I find hemostats to be great tools when stuffing hard to reach areas (legs) and to aid in turning your sewn "skin" right side out. (When you sew things, you usually sew them inside out)
The legs and head are actually made out of black sheepskin. VERY IMPORTANT: WHEN SEWING REAL FUR USE "GLOVERS" NEEDLES. You CANNOT sew leather or fur using regular sewing needles. You can use regular needles for fake fur, no problem.
So here is the headless cat body standing well because of the "U" shaped wires in the legs. I'm sorry I didn't start photographing this project until the body was done. Then I made a silhouette of a head to test for size. This one looked about right.
The basics of making an animal head is to make 2 silhouette mirror images and a top piece narrowing at the nose. You sew the three together starting at the nose. I ended up adding a chin piece (not pictured) because it was looking too much like a dog and not a cat.
I was originally going to insert LED "eyes" but I changed my mind. I used "teddy bear" eyes instead. I had to do some "soft sculpture" sewing to make the eyes look less round and innocent looking. I cut ear shapes and sewed them on the outside of the head. An angry cat has "flat" ears, not perked up.

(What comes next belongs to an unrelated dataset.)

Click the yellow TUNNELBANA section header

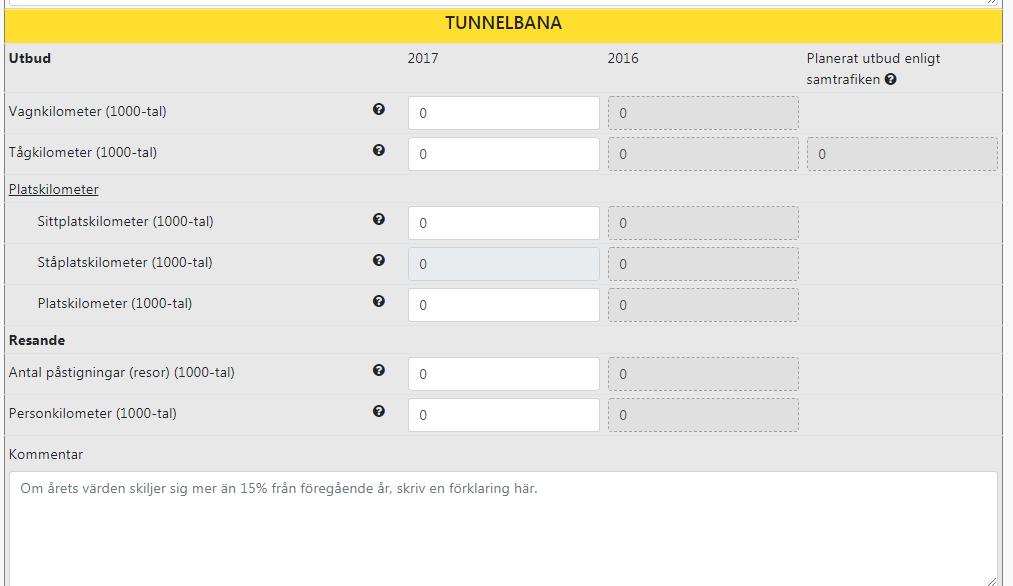pos(503,23)
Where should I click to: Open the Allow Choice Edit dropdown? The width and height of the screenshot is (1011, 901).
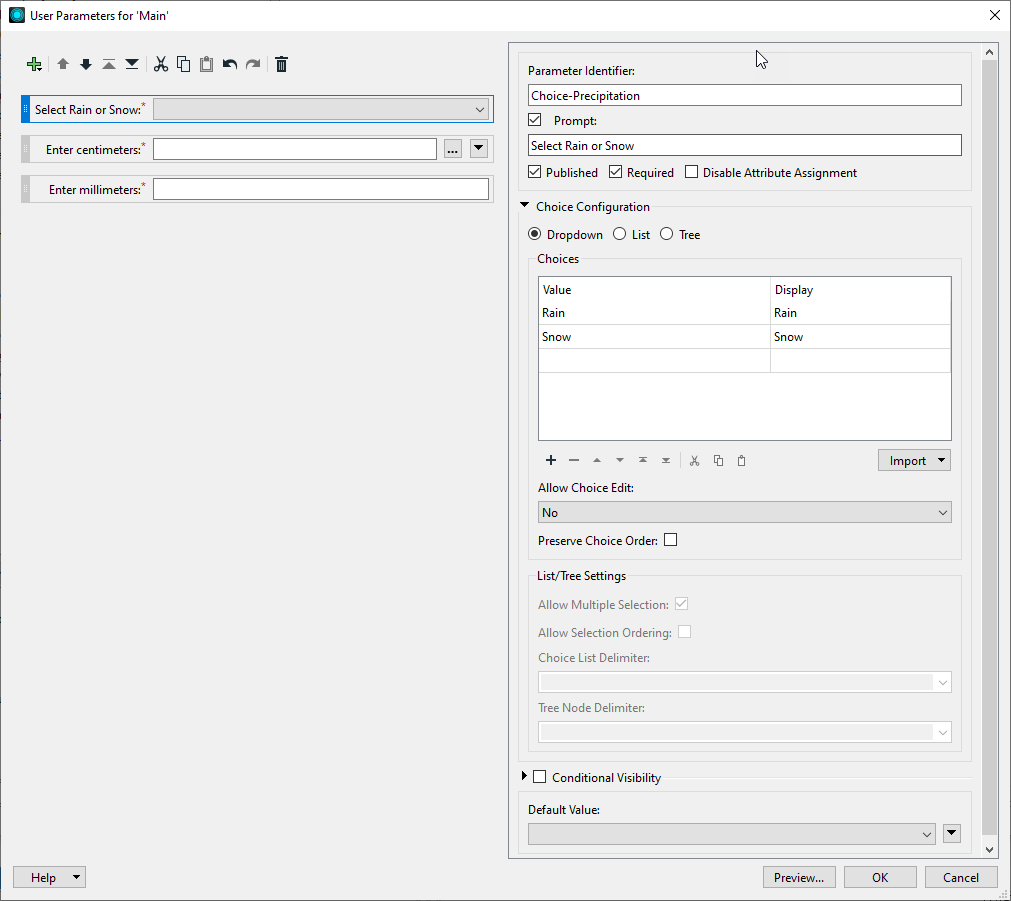pos(744,512)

Once the eyes and ears are attached it's time to stuff the head. Now more "soft sculpture" techniques can be used to help shape the head. (I made the snout a little too long) I sewed the back of the head together once I was satisfied with it and began to sew it onto the "neck" area of the body.
I was in a hurry to get these photos posted....so his head is still wobbly if you shake him. I'll go back in and fasten it better when I have more time. But that's basically it! My fingers took a beating, but I think he was worth the effort!
Oh yeah, I used some black plastic wire for his whiskers.